How I Design Replay-Safe HL7 v2 to FHIR Ingestion

Published: 2026-03-08
Tags: HL7 v2, FHIR R4, Replay Safety, Correlation IDs, Idempotency, Go, Kubernetes

Why Replay Safety Matters

HL7 v2 feeds are retry-heavy by design. Interface engines, network interruptions, and downstream backpressure all cause message re-delivery.
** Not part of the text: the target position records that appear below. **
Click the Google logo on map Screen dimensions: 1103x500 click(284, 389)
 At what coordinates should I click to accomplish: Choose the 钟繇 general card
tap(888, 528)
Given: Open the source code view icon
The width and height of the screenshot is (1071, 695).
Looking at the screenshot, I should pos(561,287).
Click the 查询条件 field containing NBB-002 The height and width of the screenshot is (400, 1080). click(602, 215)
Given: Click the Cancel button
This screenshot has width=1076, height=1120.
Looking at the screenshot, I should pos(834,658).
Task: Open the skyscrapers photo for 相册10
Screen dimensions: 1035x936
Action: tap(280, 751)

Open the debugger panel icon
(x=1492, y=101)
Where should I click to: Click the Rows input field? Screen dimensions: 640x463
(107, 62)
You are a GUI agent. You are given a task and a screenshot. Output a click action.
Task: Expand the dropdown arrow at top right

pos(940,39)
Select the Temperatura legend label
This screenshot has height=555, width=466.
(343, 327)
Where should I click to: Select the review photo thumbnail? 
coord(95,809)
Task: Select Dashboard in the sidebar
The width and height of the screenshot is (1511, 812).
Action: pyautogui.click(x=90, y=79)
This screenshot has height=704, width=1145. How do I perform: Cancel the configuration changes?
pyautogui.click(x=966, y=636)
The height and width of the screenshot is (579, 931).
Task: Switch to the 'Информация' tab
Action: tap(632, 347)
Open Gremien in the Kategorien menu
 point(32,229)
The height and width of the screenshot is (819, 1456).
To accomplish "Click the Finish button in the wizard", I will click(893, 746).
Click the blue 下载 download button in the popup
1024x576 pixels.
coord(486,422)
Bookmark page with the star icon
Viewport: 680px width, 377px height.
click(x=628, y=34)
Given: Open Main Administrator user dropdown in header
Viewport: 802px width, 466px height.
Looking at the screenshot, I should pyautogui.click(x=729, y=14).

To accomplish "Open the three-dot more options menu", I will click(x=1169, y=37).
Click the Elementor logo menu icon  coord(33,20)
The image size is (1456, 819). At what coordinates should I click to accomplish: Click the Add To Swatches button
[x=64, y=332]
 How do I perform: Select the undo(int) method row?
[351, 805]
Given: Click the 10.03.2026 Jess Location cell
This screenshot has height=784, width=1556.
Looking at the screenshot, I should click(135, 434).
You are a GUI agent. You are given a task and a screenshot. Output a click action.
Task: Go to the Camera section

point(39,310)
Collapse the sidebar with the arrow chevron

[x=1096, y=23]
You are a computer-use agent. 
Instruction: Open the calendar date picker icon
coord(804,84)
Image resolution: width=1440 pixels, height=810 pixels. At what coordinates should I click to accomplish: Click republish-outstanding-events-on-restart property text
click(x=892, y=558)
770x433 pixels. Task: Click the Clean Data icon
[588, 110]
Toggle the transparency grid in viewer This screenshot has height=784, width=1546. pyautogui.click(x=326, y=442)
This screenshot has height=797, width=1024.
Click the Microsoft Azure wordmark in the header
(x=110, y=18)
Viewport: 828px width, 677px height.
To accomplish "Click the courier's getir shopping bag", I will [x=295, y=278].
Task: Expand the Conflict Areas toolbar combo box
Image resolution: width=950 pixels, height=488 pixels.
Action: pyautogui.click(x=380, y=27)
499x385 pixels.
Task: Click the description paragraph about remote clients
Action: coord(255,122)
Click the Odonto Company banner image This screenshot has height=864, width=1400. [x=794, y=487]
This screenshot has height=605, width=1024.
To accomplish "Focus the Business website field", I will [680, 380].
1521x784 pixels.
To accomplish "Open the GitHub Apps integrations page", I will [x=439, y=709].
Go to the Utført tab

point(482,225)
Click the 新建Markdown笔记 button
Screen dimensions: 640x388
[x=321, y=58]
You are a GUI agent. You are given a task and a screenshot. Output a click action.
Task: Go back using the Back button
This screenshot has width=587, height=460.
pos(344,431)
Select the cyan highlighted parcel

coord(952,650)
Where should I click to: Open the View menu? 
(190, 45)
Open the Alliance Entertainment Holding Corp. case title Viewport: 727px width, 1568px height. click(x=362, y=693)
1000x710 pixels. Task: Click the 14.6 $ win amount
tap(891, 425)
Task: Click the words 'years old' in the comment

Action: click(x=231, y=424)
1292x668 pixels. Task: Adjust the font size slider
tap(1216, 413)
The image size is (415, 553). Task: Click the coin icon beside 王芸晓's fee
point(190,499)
If ingestion logic is not replay-safe, duplicate encounters and out-of-order updates pollute the clinical record and create reconciliation work for operations and revenue-cycle teams.

The goal is simple: same message replayed 1x or 10x should produce the same final state.

Reference Architecture

+------------------+      +-------------------+      +---------------------+
| HL7 v2 Sender(s) | ---> | Ingress/API Layer | ---> | Validation + Parsing |
+------------------+      +-------------------+      +---------------------+
                                   |                          |
                                   v                          v
                          +----------------+          +---------------------+
                          | Dedup Store    | <------> | Correlation Service |
                          | (idempotency)  |          | (message lineage)   |
                          +----------------+          +---------------------+
                                   |
                                   v
                          +---------------------+
                          | Mapping + Enrichment|
                          | HL7 v2 -> FHIR R4   |
                          +---------------------+
                                   |
                                   v
                          +---------------------+
                          | Transaction Writer  |
                          | (upsert + version)  |
                          +---------------------+
                                   |
                                   v
                          +---------------------+
                          | Audit + Telemetry   |
                          | logs/traces/metrics |
                          +---------------------+

Core Design Decisions

1) Idempotency Key Strategy

I use a deterministic key derived from fields that identify the business event, not delivery transport noise.

Candidate fields: sending facility, message type, patient identifier, visit/encounter identifier, event timestamp.
Key format: stable hash of canonicalized values.
TTL: long enough to cover replay windows and downstream retries.

2) Correlation IDs Everywhere

Every stage carries a correlation ID so I can answer:

Which inbound HL7 message produced this FHIR resource?
Was this event replayed, skipped, or applied?
How long did each transformation step take?

3) Deterministic Mapping

Mapping rules must be pure and deterministic:

Same input segment values always map to the same FHIR output fields.
Optional enrichment is versioned so transformations are reproducible.
Null/empty HL7 semantics are explicitly handled to avoid accidental field erasure.

4) Transaction-Safe Writes

FHIR writes use guarded upsert behavior:

Conditional create/update for known identifiers.
Transaction bundles for multi-resource consistency.
Conflict handling policy for late or out-of-order events.

Pseudocode: Replay-Safe Pipeline

func HandleHL7Message(msg HL7Message) Result {
    correlationID := EnsureCorrelationID(msg)
    key := BuildIdempotencyKey(msg)

    if DedupStore.Exists(key) {
        EmitMetric("hl7.replay.skipped", 1)
        Audit("skipped_replay", correlationID, key)
        return Result{Status: "skipped"}
    }

    if err := Validate(msg); err != nil {
        EmitMetric("hl7.validation.failed", 1)
        Audit("validation_failed", correlationID, key, err)
        return Result{Status: "rejected", Err: err}
    }

    resources, err := MapHL7ToFHIR(msg)
    if err != nil {
        EmitMetric("hl7.mapping.failed", 1)
        Audit("mapping_failed", correlationID, key, err)
        return Result{Status: "failed", Err: err}
    }

    txResult, err := FHIRWriter.UpsertTransaction(resources)
    if err != nil {
        EmitMetric("hl7.fhirtx.failed", 1)
        Audit("transaction_failed", correlationID, key, err)
        return Result{Status: "failed", Err: err}
    }

    DedupStore.MarkProcessed(key)
    EmitMetric("hl7.processed", 1)
    Audit("processed", correlationID, key, txResult.ResourceIDs)

    return Result{Status: "applied", IDs: txResult.ResourceIDs}
}

Metrics I Track in Production

Replay skip rate (% of inbound messages deduplicated)
Mapping failure rate (by segment and rule version)
End-to-end ingestion latency (p50/p95/p99)
FHIR transaction success rate
Queue drain time during replay storms

Practical Guardrails

Backfill mode and real-time mode use the same idempotency contract.
Rule changes are versioned; rollouts are canaried.
Audit events are immutable and queryable by correlation ID.
Alerting focuses on business risk (duplicate writes, stale queues), not just CPU/memory.

Closing

Replay-safe ingestion is less about one dedup table and more about end-to-end determinism. When idempotency keys, correlation IDs, deterministic mapping, and transaction-safe writes work together, you can replay data confidently without breaking downstream clinical and billing workflows.